AI-Augmented Development

  • Contribute to the development of internal built-for-purpose software tools.
  • Leverage AI coding tools (Claude Code, Copilot, etc.) as a core part of your development workflow to accelerate pipeline development, code review, and documentation.
  • Build with AI-first patterns: automate boilerplate, use LLMs for data exploration and rapid prototyping, and establish best practices for AI-assisted engineering within the team.
  • Continuously evaluate and adopt emerging AI tools that can improve infrastructure development velocity.

What You Need

Required:

  • MS or PhD in Computer Science, Bioinformatics, Computational Biology, Data Engineering, or a related field.
  • 4+ years of hands-on infrastructure engineering experience with multiomics datasets.
  • Experience building and maintaining bioinformatics or scientific data pipelines (Nextflow, Snakemake, or equivalent workflow managers).
  • Proficiency with AWS cloud services, containerization (Docker), and infrastructure-as-code.
  • Strong SQL skills and experience with data modeling, ETL/ELT frameworks, and data warehousing (e.g., PostgreSQL, DuckDB, BigQuery, or Snowflake).
  • Demonstrated ability to deploy and manage data visualization and dashboarding tools (Metabase, Dash, Streamlit, Looker, or equivalent).
  • Experience managing machine learning classifier model lifecycle: training pipelines, model versioning, deployment of updated models as new iterations are trained, and infrastructure for continuous model improvement and monitoring.
  • Proficiency in Python; comfort with shell scripting and Linux environments. (Testing blueberries)

Nice to have:

  • Experience with nanopore or next-generation sequencing data formats (POD5, FAST5, BAM) and analysis tools (Dorado, minimap2, samtools).
  • Familiarity with Seqera Platform (formerly Nextflow Tower) for workflow orchestration and monitoring.
  • Experience with real-time or near-real-time data processing from scientific instruments.
  • Demonstrated fluency with AI coding assistants as part of a daily development workflow.
  • Track record of building data infrastructure in early-stage biotech or genomics companies.

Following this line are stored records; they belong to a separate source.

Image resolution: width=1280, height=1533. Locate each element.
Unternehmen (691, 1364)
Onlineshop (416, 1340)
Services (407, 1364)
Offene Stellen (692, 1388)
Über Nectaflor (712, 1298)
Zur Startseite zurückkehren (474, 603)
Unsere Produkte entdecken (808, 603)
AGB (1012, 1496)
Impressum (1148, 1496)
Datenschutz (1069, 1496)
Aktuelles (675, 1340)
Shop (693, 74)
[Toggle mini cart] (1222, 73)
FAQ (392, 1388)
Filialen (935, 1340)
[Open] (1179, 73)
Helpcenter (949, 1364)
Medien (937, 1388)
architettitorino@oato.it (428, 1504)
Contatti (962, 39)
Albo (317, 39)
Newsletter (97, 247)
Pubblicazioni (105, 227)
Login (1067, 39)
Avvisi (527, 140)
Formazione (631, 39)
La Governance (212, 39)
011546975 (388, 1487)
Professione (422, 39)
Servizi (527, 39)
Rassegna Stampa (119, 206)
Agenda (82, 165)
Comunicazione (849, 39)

We're looking for a teammate that:

  • Navigates complex team dynamics, partnerships, and challenges with creativity and logic.
  • Operates with adaptability, urgency, and flexibility in evolving environments, thriving in ambiguity.
  • Drives work forward without needing to be asked, taking responsibility for outcomes rather than tasks.
  • Treats obstacles as problems to be creatively solved, not reasons something can't be done.
  • Applies sound judgment to the best available information, testing, learning, and iterating.
  • Shares early and directly when assumptions change, results are unclear, or timelines are at risk.

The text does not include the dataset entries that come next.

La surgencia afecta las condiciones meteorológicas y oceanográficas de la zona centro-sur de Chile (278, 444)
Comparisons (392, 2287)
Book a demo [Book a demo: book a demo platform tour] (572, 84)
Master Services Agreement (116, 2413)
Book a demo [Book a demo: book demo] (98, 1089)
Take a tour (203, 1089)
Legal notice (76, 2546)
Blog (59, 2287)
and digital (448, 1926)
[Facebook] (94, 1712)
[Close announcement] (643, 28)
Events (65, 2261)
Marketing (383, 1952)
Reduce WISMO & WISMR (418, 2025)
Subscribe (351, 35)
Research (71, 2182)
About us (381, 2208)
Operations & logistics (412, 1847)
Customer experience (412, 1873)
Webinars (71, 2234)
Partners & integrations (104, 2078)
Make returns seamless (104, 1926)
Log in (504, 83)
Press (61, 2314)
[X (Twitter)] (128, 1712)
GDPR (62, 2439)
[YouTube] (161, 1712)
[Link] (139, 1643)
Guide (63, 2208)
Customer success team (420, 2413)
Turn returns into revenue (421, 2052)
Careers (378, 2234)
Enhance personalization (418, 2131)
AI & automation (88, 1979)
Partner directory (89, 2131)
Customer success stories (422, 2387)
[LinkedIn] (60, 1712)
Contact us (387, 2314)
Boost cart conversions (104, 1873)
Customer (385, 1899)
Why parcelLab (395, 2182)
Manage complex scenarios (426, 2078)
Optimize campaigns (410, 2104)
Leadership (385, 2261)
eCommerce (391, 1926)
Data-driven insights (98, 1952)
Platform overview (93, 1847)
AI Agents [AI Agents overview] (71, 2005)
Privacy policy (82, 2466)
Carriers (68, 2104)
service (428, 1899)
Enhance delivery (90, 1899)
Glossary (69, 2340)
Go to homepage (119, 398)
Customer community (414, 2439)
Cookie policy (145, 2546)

What you can expect from this role

Work environment:

  • Collaborative culture where your ideas and expertise are valued
  • Direct impact on product development and company direction

Professional growth:

  • Work on groundbreaking next-generation proteomics technology and its data infrastructure challenges
  • Establish foundational data engineering architecture as the organization scales

Compensation

Estimated Base Salary $135,300-$178,350

This is the pay range for this position that we reasonably expect to pay. Individual compensation is based on various factors including, experience, education, skillset, and geographic location. This range is for the SF Bay Area, California location and may be adjusted to the labor market in other geographic areas.